====== PROVIDED TEXT

International Aquafeed - Neil Auchterlonie's monthly column - June 2019
Discussion and debate over the development of the aquafeed sector in Asia, and in China in particular, has carried increasing emphasis over time but this year several meetings and conferences I have attended have served to boldly underline and highlight this message. The 6th GFFC on the future of food and feed in Bangkok, VIV Asia in March (which included a side-session on shrimp farming hosted by International Aquafeed), and recently the Global Aquaculture Forum in Guangzhou all indicated that this region is where the real growth in aquafeed development, and also aquaculture will come. The volumes of production that are being quoted (both currently, and as targets for strategic development), are numbers which are so large it is almost impossible to comprehend.
A recent trip to China included a visit with a couple of colleagues from the IFFO Beijing office to an IFFO member, which as a feed company was describing current production volumes in the region of 10 million tonnes, with a plan for further growth! I mention this only to highlight the volumes that are reality in the sector in China. Although that was not a total aquafeed volume because it also included a proportion of pig and poultry feed, it is clearly a highly significant number. These are the sort of figures that will drive forward the global aquaculture industry and make it a continuing success for protein production through the 21st century, but they are not achieved without a great deal of hard work, strategic planning and technical knowledge.
On the subject of the latter point, it was pleasing to have several detailed conversations about the importance of fishmeal as a key ingredient in aquafeeds.

============
====== DATASET EXTRACT

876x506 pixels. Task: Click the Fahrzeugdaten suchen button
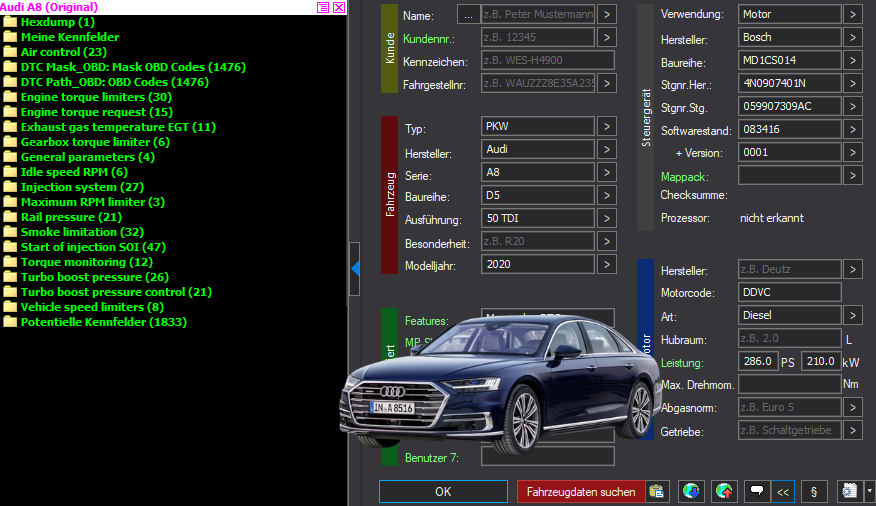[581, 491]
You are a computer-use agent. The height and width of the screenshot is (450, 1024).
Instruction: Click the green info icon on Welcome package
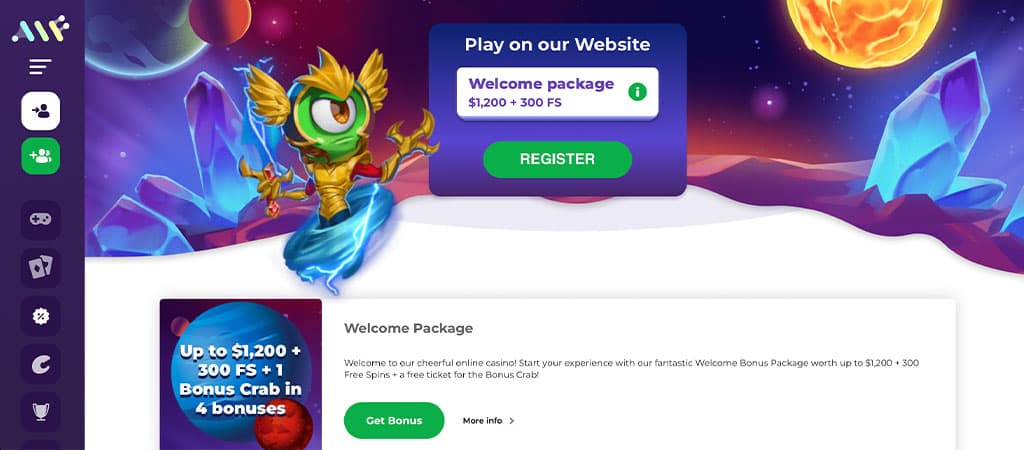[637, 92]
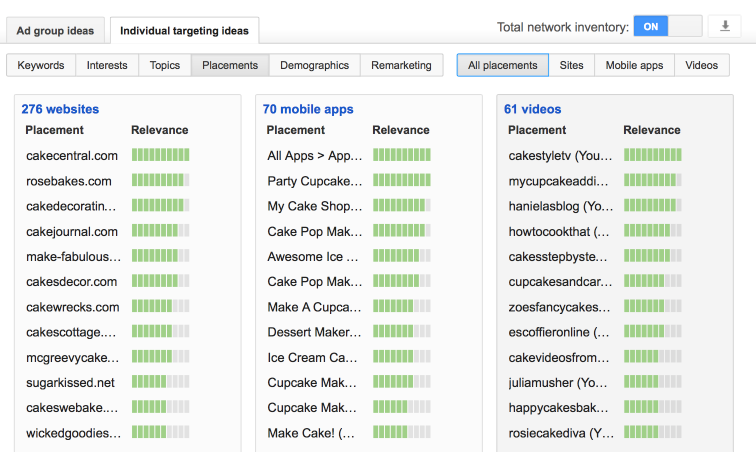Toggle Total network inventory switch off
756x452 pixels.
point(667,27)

============

:: PARTS OF THE EXERCISE ::
A: Answer these questions from the aquafeed column, one line each:
(i) In which city was the Global Aquaculture Forum held?
(ii) What current production volume did the feed company visited in China describe?
(iii) Who hosted the side-session on shrimp farming at VIV Asia?
B: Translate into Spanish this sentence from the aquafeed column: "I mention this only to highlight the volumes that are reality in the sector in China."
C: Continue the aquafeed column from its last sentence.

:: ANSWERS BY ITEM NUMBER ::
A:
(i) Guangzhou
(ii) In the region of 10 million tonnes
(iii) International Aquafeed

B: Menciono esto solo para resaltar los volúmenes que son una realidad en el sector en China.

C:
It is clear that Chinese producers regard the nutritional contribution of fishmeal as key to manufacturing nutritionally complete diets for aquaculture species. It is also clear that although fishmeal inclusion rates for species such as carps and tilapia are low, fishmeal is still important and the total volume of feed for these species makes the fishmeal contribution significant. Where some very interesting developments are likely to take place are within the production of new high value species, and the adoption of recirculating aquaculture systems (RAS) technology, as well as the commissioning of offshore aquaculture production facilities. All these developing scenarios require investment and focus in the production of high quality aquafeeds, feeds which will perform in markedly different aquatic environments and provide total nutrition for a range of new, often carnivorous, farmed fish species.
IFFO itself hosted a workshop on fishmeal quality in China, and what was very obvious was how the feed industry relies on the importance of this ingredient in manufacturing high quality aquafeeds. The presenters and delegates helped to provide an entertaining and informative session on why fishmeal is so highly regarded in China, and I can tell you that its future is secure in the market because those important nutritional qualities are widely recognised by those that sue the material on a daily basis, and whose livelihoods are dependent on it.